Did I fry my atmega?

I was stupid enough to power my UNO with a 60W laptop charger while running a servo+ping sensor program. Instantly everything stopped, and there was a weird smell. I thought I fried the LM7805 voltage regulator because it looked kinda weird. Luckily I had another UNO and I swapped the current atmega of the "fried" UNO with the good one and inserted it in the "fried board". This atmega had the blink program uploaded, and it ran fine in the "fried" board. However, I can't seem to upload any program to this "fried" board, the Arduino IDE says "Not connected. Select a board and port to connect automatically".
I put the atmega from the "fried" UNO in the working one, and it keep giving the error " avrdude: stk500_recv(): programmer is not responding". I tried the loop-back test and I am echoed back what I sent in the serial monitor, so that seems to work.
Is my atmega damaged or bricked? If not how do I fix it?

Windows 10
Arduino IDE 2.2.1

Welcome to the forum

The wattage of the charger does not matter but its voltage does. What is the output voltage of the charger and how exactly did you connect it to the Uno ?

The charger is 19.5V

I assume that you plugged it into the barrel jack

Yes that's the one! I didn't know what it was called :slight_smile:

I would suggest getting another Arduino (the board is fried but not all the components) and a proper power supply or a buck converter to convert the voltage to somewhere about 8 volts before connecting to the Arduino. Measure the voltage before connecting.

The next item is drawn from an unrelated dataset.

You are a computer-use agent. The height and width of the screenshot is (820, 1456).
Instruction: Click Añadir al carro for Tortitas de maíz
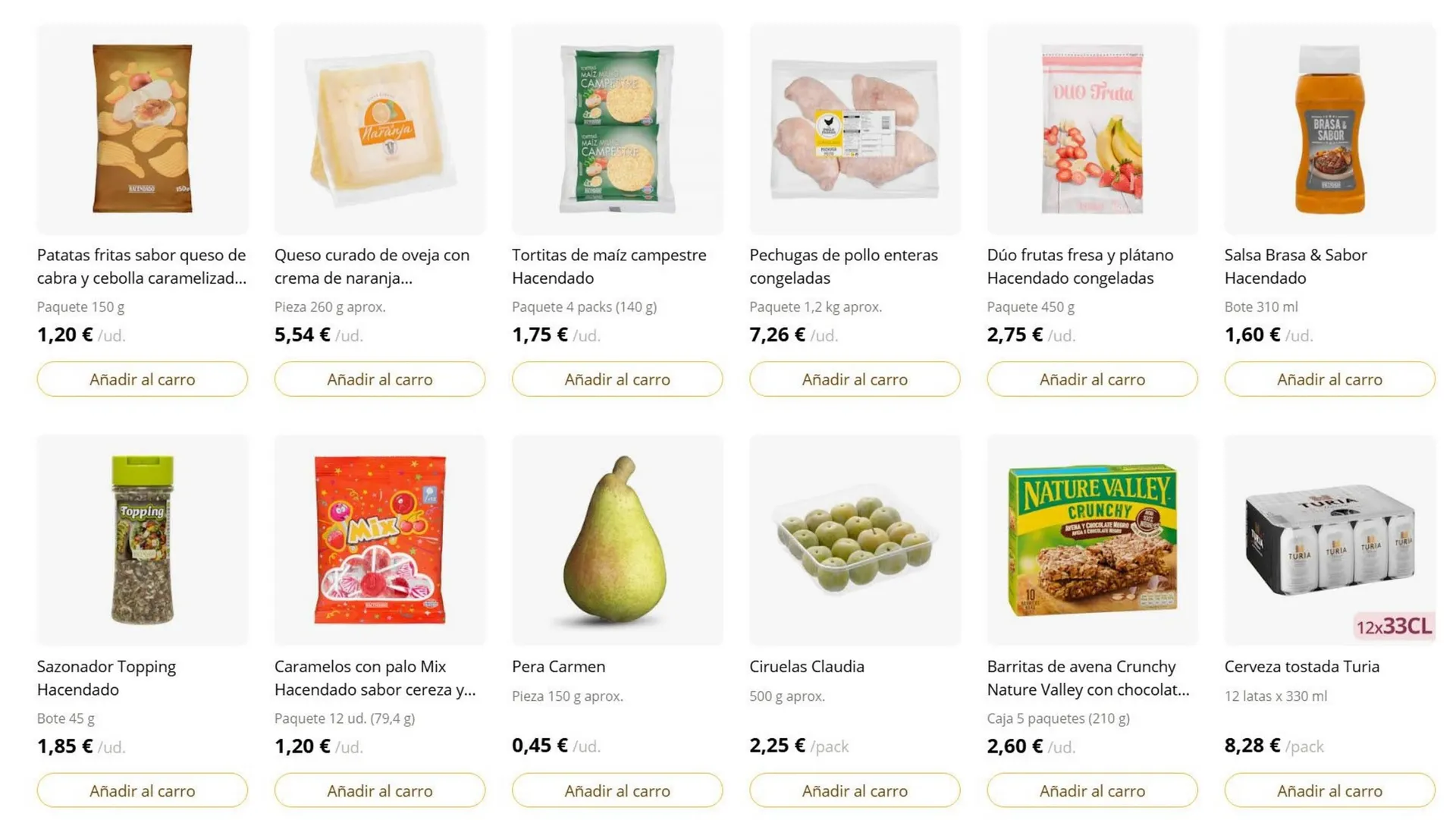617,379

I have another fully working arduino... Does that mean the atmega chip from the fried board is bricked ?

Not necessary there are several parts on that board that could cause it to fail, it is not positively the processor. You probably fried the power supply section and or the serial section.

But whenever I put the atmega from the fried board to a good board, I keep getting the error "avrdude:programmer is not responding".
I know the board is good because it works fine with the other atmega.

I have a feeling the atmega from the "fried" board is toast.